EFE | El Senado de Estados Unidos aprobó esta madrugada con el único apoyo
de la mayoría republicana las reglas para el juicio político contra el
presidente, Donald Trump, tras un debate de enmiendas -todas rechazadas-
de casi 13 horas con el que los demócratas pretendían incluir pruebas y
testigos al proceso.
Con 53 votos a favor y 47 en contra, las reglas marcan que tanto la
acusación demócrata como la defensa de Trump tendrán cada una 24 horas
divididas en tres jornadas para sus alegatos, que según está previsto
empezarán este próximo mediodía. Pasados esos seis días, posiblemente el martes de la
semana que viene, el Senado abrirá un turno de preguntas y respuestas y
luego debatirá si extiende el juicio político contra Trump con testigos
que reclaman los demócratas o, por lo contrario, lo cierra por la vía
rápida presumiblemente a favor del presidente.
La
jornada de este martes -la primera del juicio- demostró la solidez del
bloque republicano, que goza de mayoría absoluta en la Cámara Alta pese a
que tan solo necesita mantener un tercio de los votos para absolver a
Trump de los cargos de abuso de poder y obstrucción al Congreso de los
que le acusan los demócratas por sus presiones a Ucrania.

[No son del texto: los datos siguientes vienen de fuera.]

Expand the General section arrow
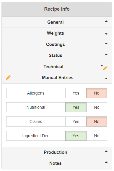The width and height of the screenshot is (114, 171). 106,21
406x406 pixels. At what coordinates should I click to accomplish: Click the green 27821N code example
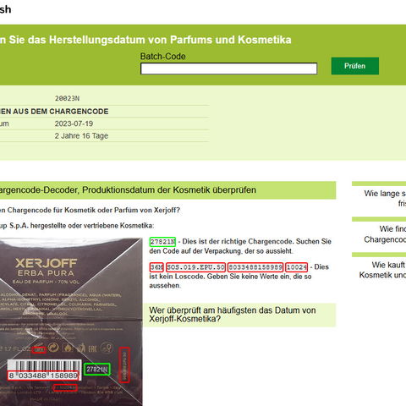[162, 242]
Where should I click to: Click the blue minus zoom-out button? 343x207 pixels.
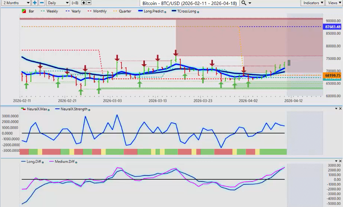42,3
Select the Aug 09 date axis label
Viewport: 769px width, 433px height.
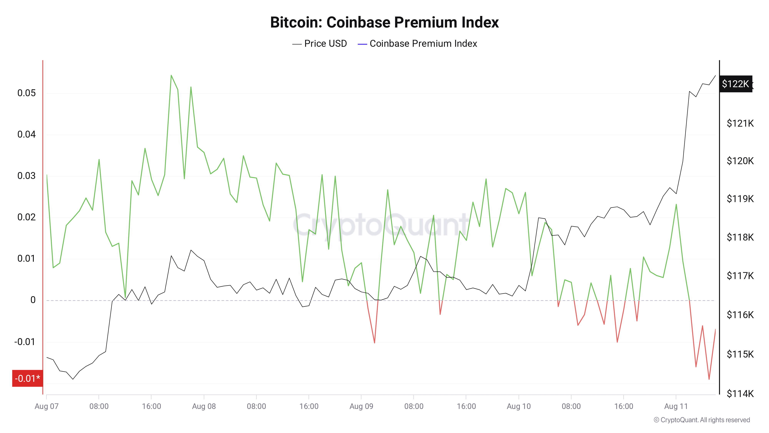coord(361,406)
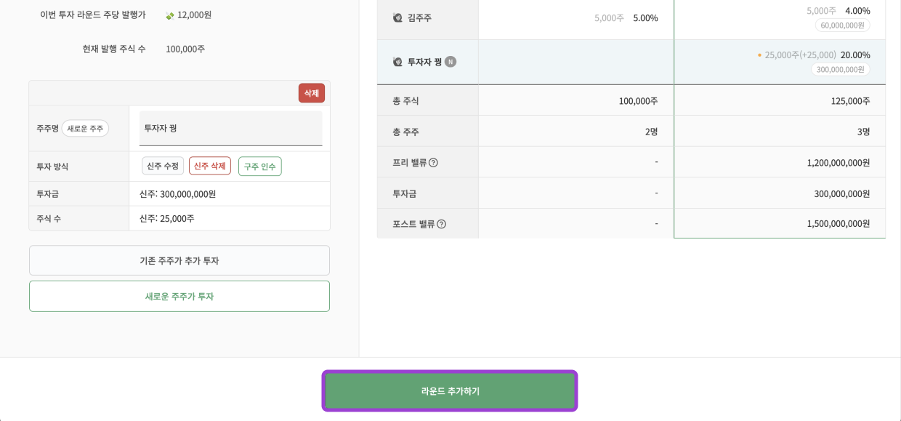Click 기존 주주가 추가 투자 button
Screen dimensions: 901x421
[179, 260]
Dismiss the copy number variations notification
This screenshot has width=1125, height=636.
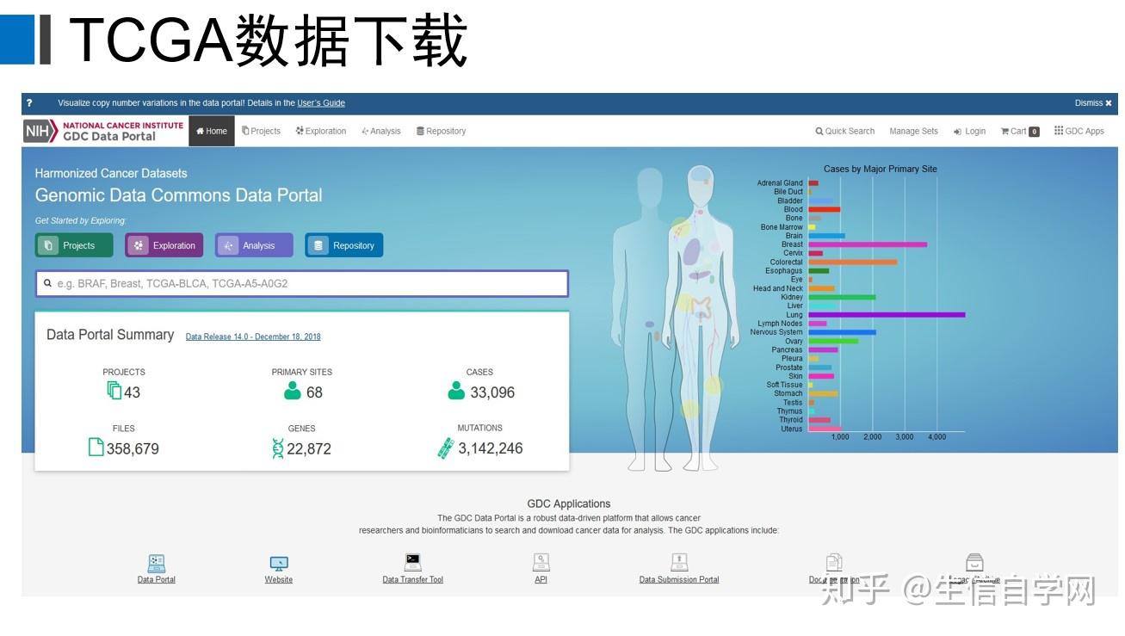[x=1091, y=102]
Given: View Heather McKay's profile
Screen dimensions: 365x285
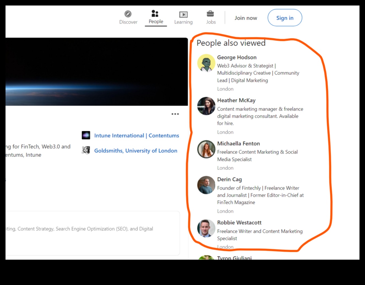Looking at the screenshot, I should [236, 100].
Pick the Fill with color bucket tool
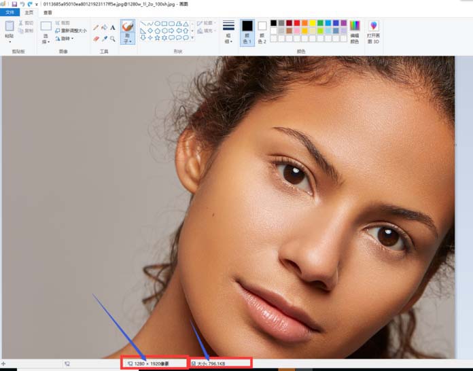Image resolution: width=473 pixels, height=371 pixels. click(x=104, y=28)
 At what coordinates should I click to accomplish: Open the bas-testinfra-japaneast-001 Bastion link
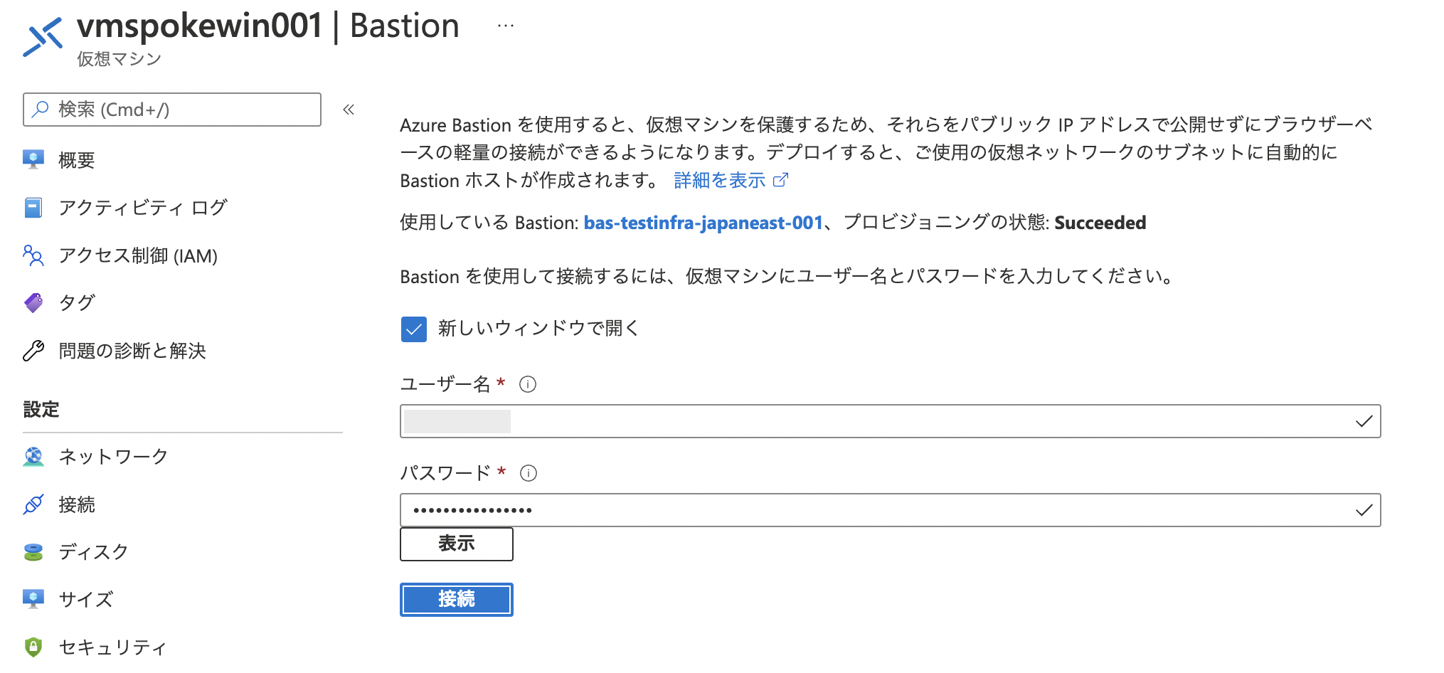(701, 222)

Si los republicanos pretendían un juicio rápido desde el inicio, el
líder de los demócratas en el Senado, Chuck Schumer, emprendió una
estrategia dilatoria con la introducción de una docena de enmiendas para
modificar la propuesta de reglas presentada por los republicanos cuyo
debate se alargó durante 13 horas.
Las reglas se
aprobaron finalmente cerca de las 02.00 hora local (07.00 GMT) tras
rechazar enmiendas que pedían, por ejemplo, la comparecencia del
exasesor de Seguridad Nacional John Bolton, del jefe de Gabinete de la
Casa Blanca, Mick Mulvaney, o la inclusión de documentos del Pentágono y
del Departamento de Estado. Solo una de las
enmiendas recibió -pese a ser rechazada- un voto favorable republicano,
el de la senadora Susan Collins, quien se ha mostrado partidaria de
ceder a algunas de las peticiones de los demócratas para el juicio.
La de este martes fue el preludio de una dinámica que se repetirá
previsiblemente a lo largo del juicio político, un proceso guiado por el
partido del presidente y abocado a acabar en su absolución a no ser que
se produzca un improbable aumento del apoyo público al "impeachment"
que obligue a algunos senadores republicanos a cambiar su voto.
El juicio político se basa en dos cargos, los de abuso de poder y
obstrucción al Congreso, relacionados con las presiones de Trump a
Ucrania para que investigara a uno de sus posibles rivales en las
elecciones de 2020, el exvicepresidente Joe Biden.
Según la oposición demócrata, Trump condicionó la entrega de casi 400
millones de dólares en ayuda a Ucrania y también la programación de una
reunión con el presidente ucraniano, Volodímir Zelenski, a su exigencia
de que Kiev anunciara que planeaba investigar a Biden.